Peur de critiquer le pouvoir

Le département d’Etat déplore aussi une dégradation des libertés civiles.  « Les individus ne peuvent pas critiquer le gouvernement ou soulever des questions d’intérêt public sans contrainte. Les autorités auraient détenu des personnes pour avoir fait des déclarations publiques, critiques à l’égard du président y compris en ligne », dénonce le rapport d’une vingtaine de pages. Parallèlement, dans les médias, tout comme il a été noté l’an passé, l’autocensure perdure. « Les médias indépendants étaient actifs et exprimaient une variété de points de vue, mais avec un niveau croissant de restriction et d’autocensure en raison des représailles du gouvernement. Certains journalistes, la pratiquent en raison du risque de violence et de harcèlement », nous apprend le rapport. Celui-ci, a souligné par contre, que le gouvernement n’a pas limité ou perturbé l’accès à Internet, ni censuré le contenu en ligne. Aucun rapport crédible n’a relevé une surveillance exercée sur les conversations privées en ligne bien que des soupçons, avaient été relayées. Quant à la liberté de se rassembler, le tableau n’est pas du tout reluisant. « La constitution et la loi prévoient la liberté de réunion, mais le gouvernement ne la respectait pas souvent. Les organisateurs étaient tenus d’obtenir des permis et d’autres approbations pour des manifestations de quelque nature que ce soit sans oublier le risque potentiel d’être arrêté pour avoir organisé une manifestation illégale », dénonce le département d’Etat. Le cas cité est celui de la marche que des citoyens ont voulu organiser au moins de juin 2022 pour protester contre la cherté de la vie, notamment la hausse des prix des carburants.

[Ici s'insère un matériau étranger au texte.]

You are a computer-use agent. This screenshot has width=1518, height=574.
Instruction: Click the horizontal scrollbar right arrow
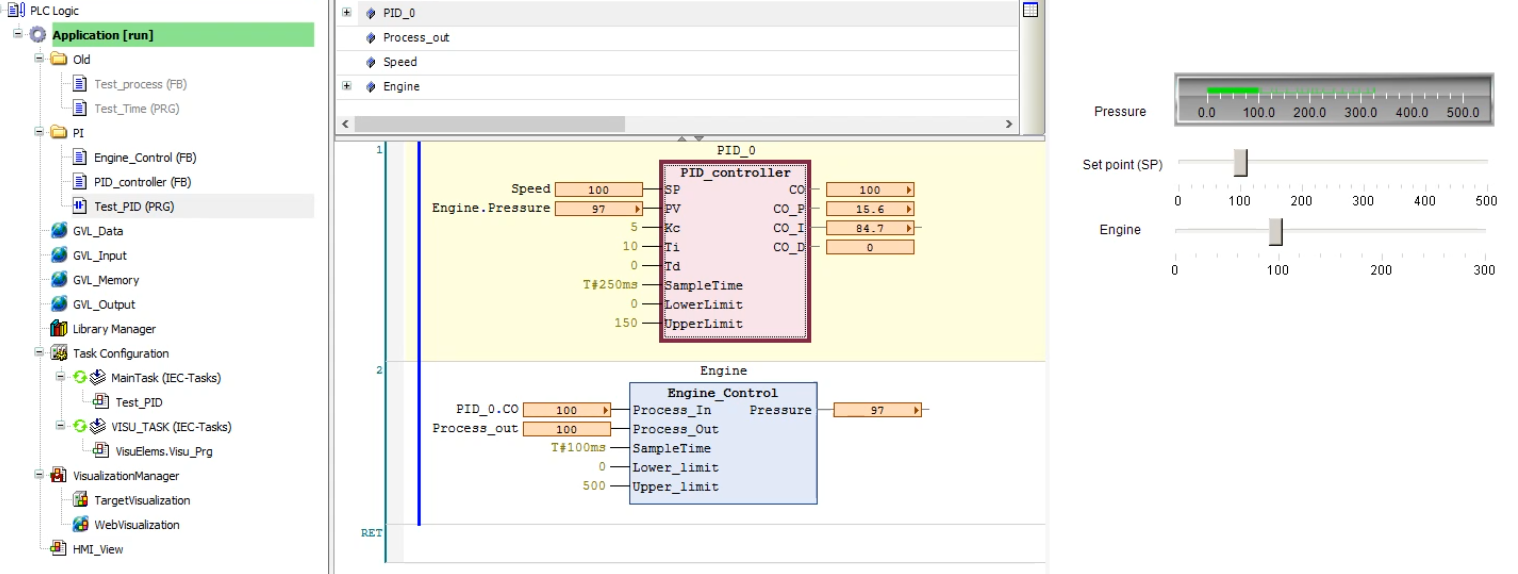click(1008, 124)

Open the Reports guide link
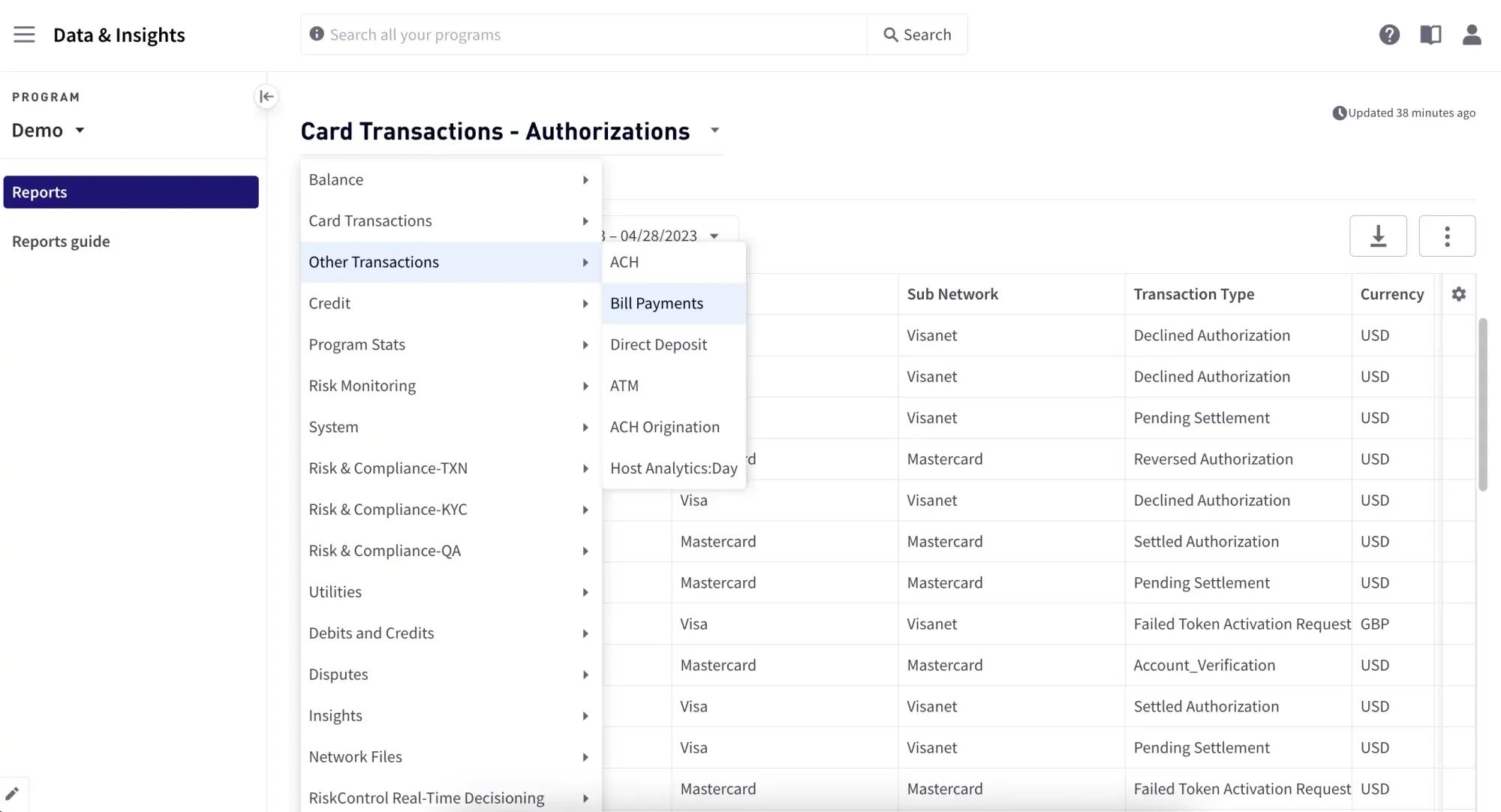[61, 242]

Harcèlement des journalistes

Après avoir délivré son autorisation, le préfet de la capitale Moroni a sorti une autre note la veille, interdisant la tenue du rassemblement pour des raisons de sécurité. Le lendemain, les forces de l’ordre ont quadrillé la place de l’Indépendance, où la population devait se retrouver. « Un journaliste qui tentait de couvrir la manifestation a vu son téléphone portable détruit par la gendarmerie. Les autorités ont par la suite arrêté temporairement un étudiant qui a publié sur sa page Facebook des remarques sur cet acte », ont relevé les auteurs du rapport, dont les données sont compilées par les ambassades et consulats américains à l’étranger, et des responsables gouvernementaux étrangers. Dans la même période, les avocats du barreau de Moroni avaient été empêchés d’organiser un sit-in en soutien à un confrère suspendu suite à des propos tenus à l’endroit du chef du parquet. Sur la participation au processus électoral, il a été constaté que des partis d’opposition n’étaient pas libres d’organiser de rassemblements publics. Des pratiques qui restent toujours d’actualité. Malgré la publication fin avril d’une note du ministère de l’Intérieur assurant la levée de ces verrous, l’opposition était obligée de réunir ses troupes le 27 mai dernier dans un foyer pour dénoncer la politique d’Azali Assoumani et l’opération Wuambushu actuellement en cours à Mayotte.

Arrestations arbitraires

Dans les régions reculées, l’armée empêchait même les sympathisants de regagner Moroni. Le département d’État a épinglé également l’Union Comores pour son manque de transparence au sein du gouvernement. « Le personnel résident des diplomates, des Nations unies et des agences humanitaires a déclaré que la corruption était monnaie courante à tous les niveaux. Les citoyens paient des pots-de-vin pour se passer de la règlementation douanière, éviter des arrestations ou obtenir des rapports de police falsifiés », rapporte le document. Les arrestations arbitraires qui pourtant sont interdites par la constitution avaient été relevées en 2022. « Il y a eu des rapports faisant état de personnes détenues temporairement pour avoir organisé des manifestations politiques, exprimé leurs opinions politiques ou critiqué le gouvernement. En octobre, les gendarmes ont arrêté le militant politique Hachim Said Hassane à la suite de sa rencontre avec une délégation étrangère », a énuméré le bureau de la démocratie et des droits de l’homme du département d’État qui produit tous les rapports.

Dans le milieu carcéral, les conditions de la prison et du centre de détention sont restées difficiles et mettent la vie en danger, en particulier dans la prison d’Anjouan, en raison du surpeuplement et l’absence d’eau, et d’installations médicales adéquates.